▶ **Data excerpts**:
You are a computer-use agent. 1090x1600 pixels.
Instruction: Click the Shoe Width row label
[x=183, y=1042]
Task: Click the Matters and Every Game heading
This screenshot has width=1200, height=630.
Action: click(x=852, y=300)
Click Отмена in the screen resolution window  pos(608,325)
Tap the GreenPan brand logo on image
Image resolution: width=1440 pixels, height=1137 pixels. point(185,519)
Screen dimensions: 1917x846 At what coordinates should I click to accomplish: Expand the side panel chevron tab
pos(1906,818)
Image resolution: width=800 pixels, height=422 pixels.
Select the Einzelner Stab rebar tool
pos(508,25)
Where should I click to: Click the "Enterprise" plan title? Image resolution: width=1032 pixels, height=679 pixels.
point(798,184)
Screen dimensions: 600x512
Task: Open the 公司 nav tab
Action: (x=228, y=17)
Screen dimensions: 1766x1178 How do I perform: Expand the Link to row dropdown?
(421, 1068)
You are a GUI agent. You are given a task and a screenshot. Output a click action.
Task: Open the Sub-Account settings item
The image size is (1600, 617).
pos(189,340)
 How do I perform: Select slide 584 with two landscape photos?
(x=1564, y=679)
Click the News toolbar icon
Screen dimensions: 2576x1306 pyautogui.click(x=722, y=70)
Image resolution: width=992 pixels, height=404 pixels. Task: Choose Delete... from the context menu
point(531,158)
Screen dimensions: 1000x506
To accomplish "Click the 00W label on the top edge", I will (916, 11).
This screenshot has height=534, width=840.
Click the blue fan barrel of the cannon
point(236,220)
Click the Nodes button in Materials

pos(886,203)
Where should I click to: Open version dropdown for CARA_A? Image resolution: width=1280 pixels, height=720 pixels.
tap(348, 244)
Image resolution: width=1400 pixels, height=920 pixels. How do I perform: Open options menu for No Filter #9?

▶ **Directions for this task**: Reproduce all of the records above verbatim, keeping every line in its original order.

▶ **Written solution**:
You are a computer-use agent. 1090x1600 pixels.
Instruction: Click the Shoe Width row label
[x=183, y=1042]
Task: Click the Matters and Every Game heading
This screenshot has width=1200, height=630.
Action: click(x=852, y=300)
Click Отмена in the screen resolution window  pos(608,325)
Tap the GreenPan brand logo on image
Image resolution: width=1440 pixels, height=1137 pixels. point(185,519)
Screen dimensions: 1917x846 At what coordinates should I click to accomplish: Expand the side panel chevron tab
pos(1906,818)
Image resolution: width=800 pixels, height=422 pixels.
Select the Einzelner Stab rebar tool
pos(508,25)
Where should I click to: Click the "Enterprise" plan title? Image resolution: width=1032 pixels, height=679 pixels.
point(798,184)
Screen dimensions: 600x512
Task: Open the 公司 nav tab
Action: (x=228, y=17)
Screen dimensions: 1766x1178 How do I perform: Expand the Link to row dropdown?
(421, 1068)
You are a GUI agent. You are given a task and a screenshot. Output a click action.
Task: Open the Sub-Account settings item
The image size is (1600, 617).
pos(189,340)
 How do I perform: Select slide 584 with two landscape photos?
(x=1564, y=679)
Click the News toolbar icon
Screen dimensions: 2576x1306 pyautogui.click(x=722, y=70)
Image resolution: width=992 pixels, height=404 pixels. Task: Choose Delete... from the context menu
point(531,158)
Screen dimensions: 1000x506
To accomplish "Click the 00W label on the top edge", I will (916, 11).
This screenshot has height=534, width=840.
Click the blue fan barrel of the cannon
point(236,220)
Click the Nodes button in Materials

pos(886,203)
Where should I click to: Open version dropdown for CARA_A? Image resolution: width=1280 pixels, height=720 pixels.
tap(348, 244)
Image resolution: width=1400 pixels, height=920 pixels. How do I perform: Open options menu for No Filter #9?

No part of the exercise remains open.